- **PASSAGE FOR REVIEW**:
┄┄┄┄┄┄
Massachusetts gig worker ballot measure backers submit signatures

·2-min read
FILE PHOTO: Demonstration against “gig economy” companies in Boston

By Nate Raymond

BOSTON (Reuters) - Backers of a measure that asks Massachusetts voters to treat drivers for app-based companies like Uber Technologies Inc and Lyft Inc as independent contractors rather than employees said on Tuesday they had gathered enough signatures to get it on the ballot.

Supporters said roughly 130,000 signatures have been submitted to town and city clerks for each version of a ballot question backed by a coalition of app-based service providers in the closely watched fight over gig workers' legal rights.

The Massachusetts Coalition for Independent Work, whose members include Uber, Lyft, DoorDash Inc and Instacart Inc, in August proposed asking voters to declare their drivers independent contractors entitled to minimum benefits but not their employees.

The signatures were gathered by Flexibility and Benefits for Massachusetts Drivers, a committee associated with the group. The ballot question's two versions are similar, though one lacks a safety training requirement in case opponents challenge it.

Signatures for 2022 ballot questions must be submitted by Wednesday for certification. At least 80,239 certified signatures must be delivered to the secretary of state by Dec. 1.

The proposal would establish an earnings floor equal to 120% of the Massachusetts minimum wage for app-based ride-share and delivery drivers, or $18 an hour in 2023, before tips. Drivers would be guaranteed at least 26 cents per mile to cover vehicle upkeep and gas.

Ride-share and delivery network companies would be required to pay healthcare stipends if drivers work at least 15 hours per week. Drivers could also earn paid sick time and paid family and medical leave.

The proposal follows a similar 2020 measure in California, where the companies persuaded state voters to solidify ride-hail and food delivery workers' status as independent contractors with some benefits.

A California judge, however, on Aug. 23 ruled that the measure, Proposition 22, violated the state's constitution.
┄┄┄┄┄┄
- **RAW DATA**:
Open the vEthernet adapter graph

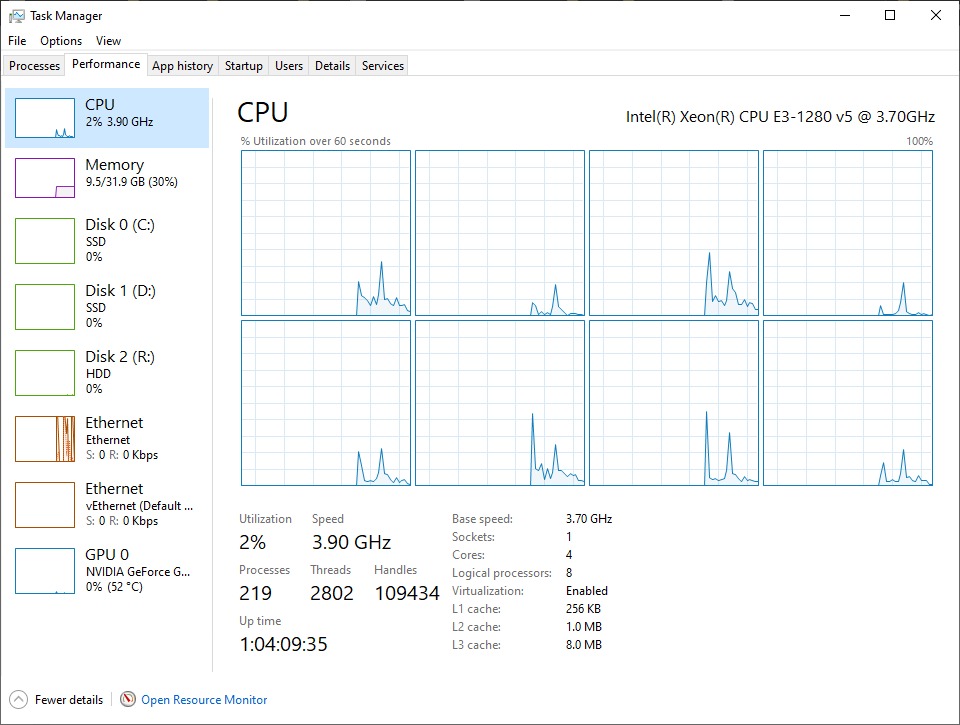[45, 505]
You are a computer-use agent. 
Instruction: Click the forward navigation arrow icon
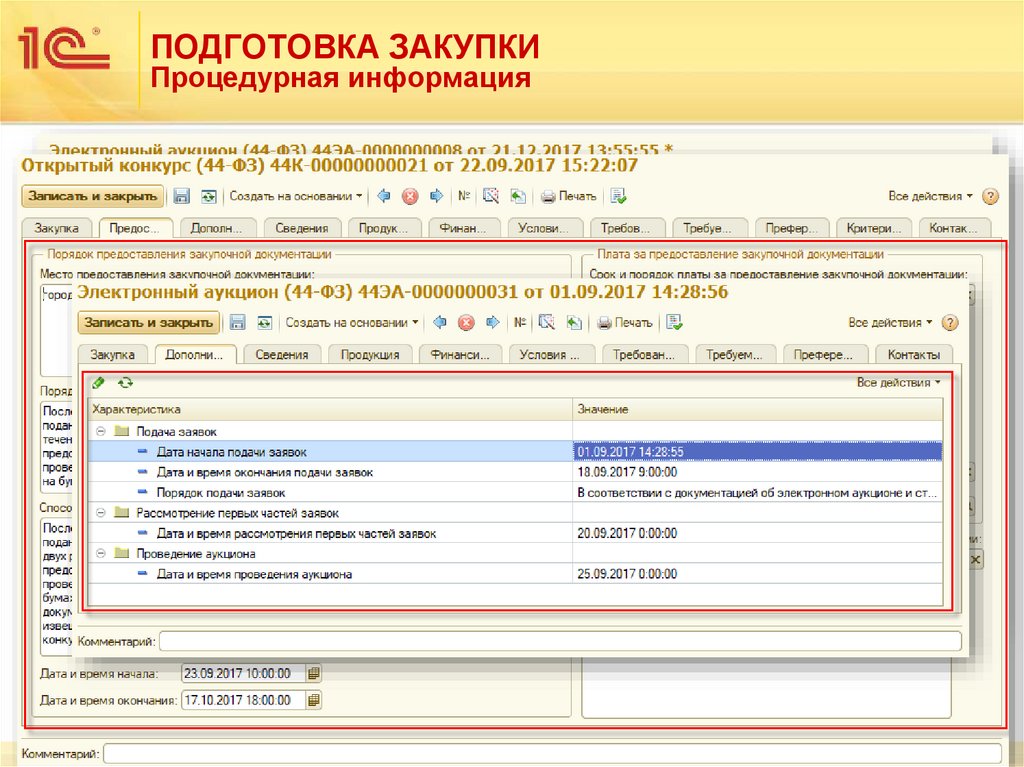[x=491, y=322]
┄┄┄┄┄┄
- **CHECK YOUR UNDERSTANDING**:
**a.** According to the Massachusetts gig worker ballot measure article above, how many certified signatures must be delivered to the secretary of state by Dec. 1?
**b.** In the Massachusetts gig worker ballot measure article, reproduce the stretch from "The signatures were" through "opponents challenge it." word for word.

- **SOLUTIONS TO THE TASKS**:
**a.** At least 80,239.

**b.**
The signatures were gathered by Flexibility and Benefits for Massachusetts Drivers, a committee associated with the group. The ballot question's two versions are similar, though one lacks a safety training requirement in case opponents challenge it.